Tomas Lieske achter zijn schrijftafel in Leiden. Foto: Els Smeets
In 1943 geboren in het huis van zijn opa aan de Koningin Sophiestraat werd Tomas Lieske met zijn ouders door het bombardement van 3 maart 1945 tijdelijk uit Bezuidenhout verdreven. Na onderdak te hebben gevonden in Voorburg en de Kempstraat, keerde het gezin na de oorlog terug in de wijk in een woning aan de 1e Van den Boschstraat. “Vanuit onze woonkamer kon je over het puin tot aan de Laan van Nieuw Oost-Indië kijken.” Wat hij in zijn prozadebuut ‘oorlogstuinen’ noemde, vormde in zijn jeugd het speelgebied van veel kinderen in de wijk. Opgroeiend in Bezuidenhout zette Lieske er later ook de eerste schreden op het pad dat hem uiteindelijk tot schrijver zou maken. “Ik was al druk met schrijven, maar het kostte toen moeite om er lijn in te brengen. Daar was ik nog te onervaren voor en had ik te weinig gelezen.”
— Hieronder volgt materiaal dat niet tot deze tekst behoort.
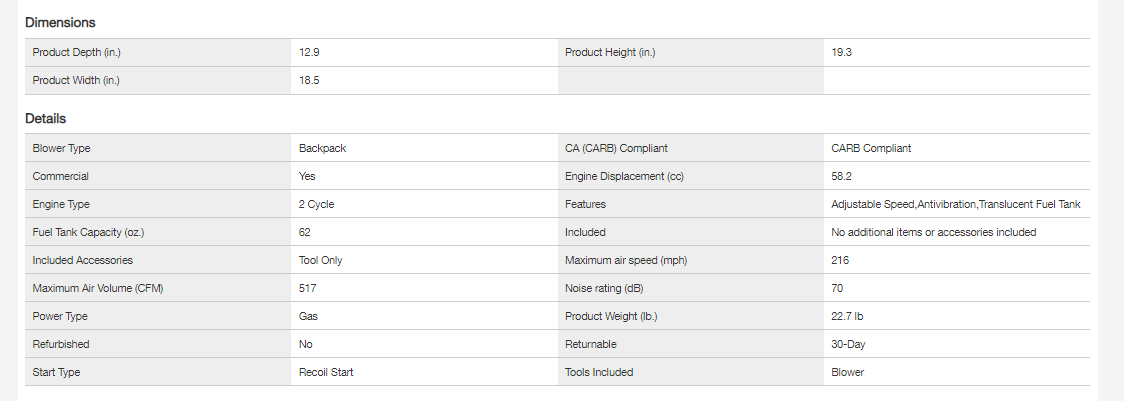Select the Fuel Tank Capacity (oz.) label

pyautogui.click(x=88, y=232)
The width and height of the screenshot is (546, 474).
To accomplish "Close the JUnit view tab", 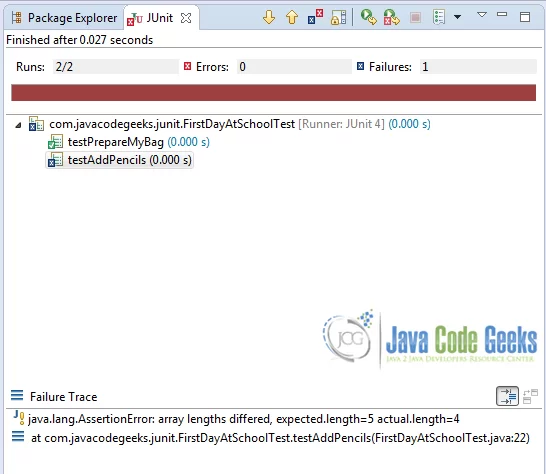I will tap(186, 18).
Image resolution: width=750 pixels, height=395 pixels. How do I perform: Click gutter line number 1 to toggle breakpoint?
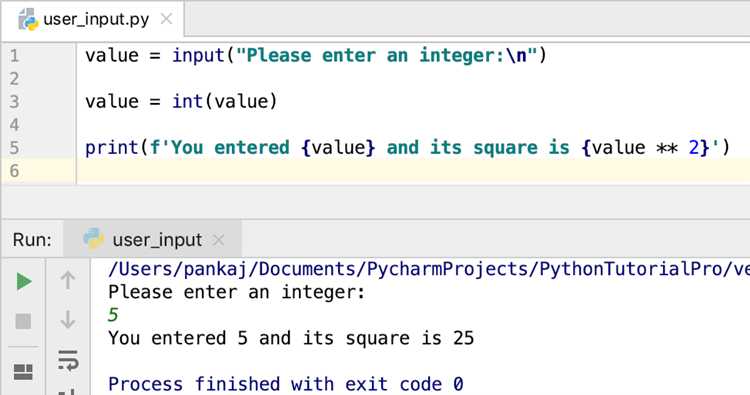[14, 56]
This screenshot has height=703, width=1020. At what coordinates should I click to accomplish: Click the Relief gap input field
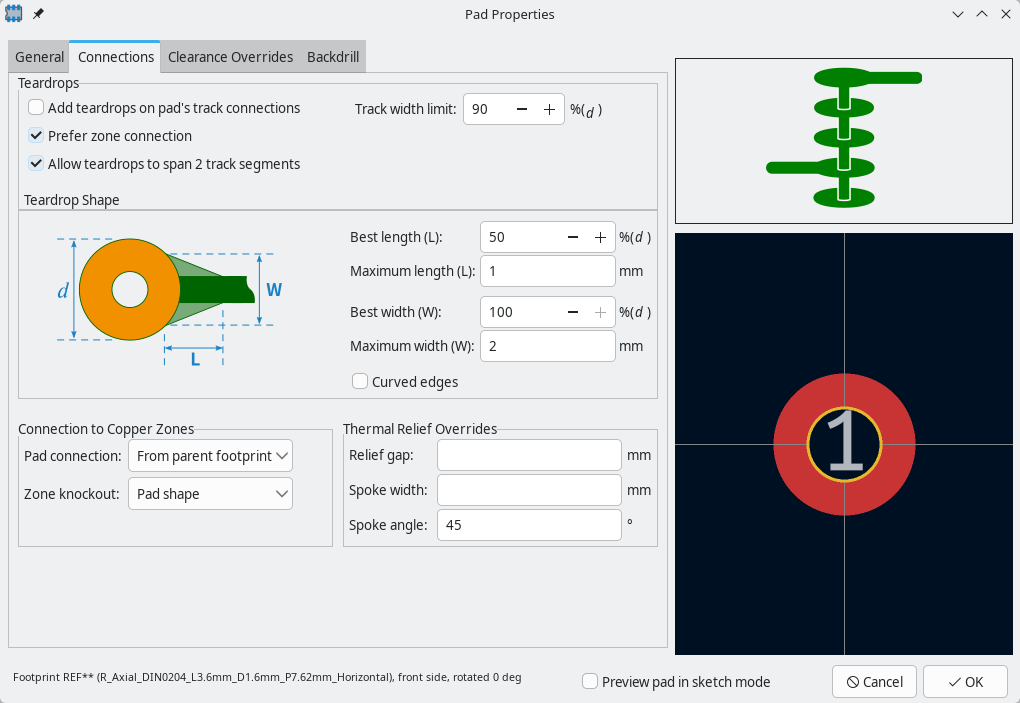click(529, 456)
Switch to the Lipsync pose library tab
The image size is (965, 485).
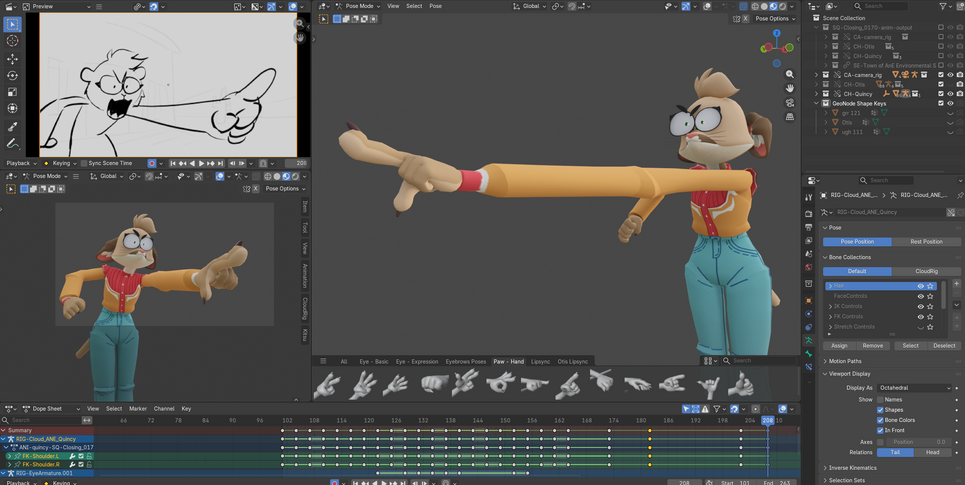tap(540, 361)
Vóór hij vanaf 40ste serieus werk ging maken van zijn schrijverschap, studeerde Lieske af in de Nederlandse Taal- en Letterkunde in Leiden. Vanaf 1972 gaf hij les aan de Montessorischool in Den Haag en combineerde dat werk met een bestaan als kunstschilder. Hij denkt niet dat het lesgeven en schilderen hem hebben geholpen om schrijver te worden. “Schrijven deed ik al veel langer. Wel is het zo dat enige ervaring hebben in een vak en het omgaan met mensen belangrijk zijn voor het schrijven. Het maakte dat ik meer ervaring had en meer wist.”
Lieske debuteerde in 1987 met de dichtbundel ‘De ijsgeneraals’ en ontving in 1993 de Geertjan Lubberhuijzenprijs voor zijn eerste verhalenbundel, ‘Oorlogstuinen’. Uit zijn jeugd in Bezuidenhout komen het spelen in het puin en de tijdelijke opname in hun gezin van het Duitse oorlogskind Rosemarie terug in zijn werk. “Overigens nooit als 100 procent werkelijkheid, maar vermomd of veranderd, tot fictie gemaakt.”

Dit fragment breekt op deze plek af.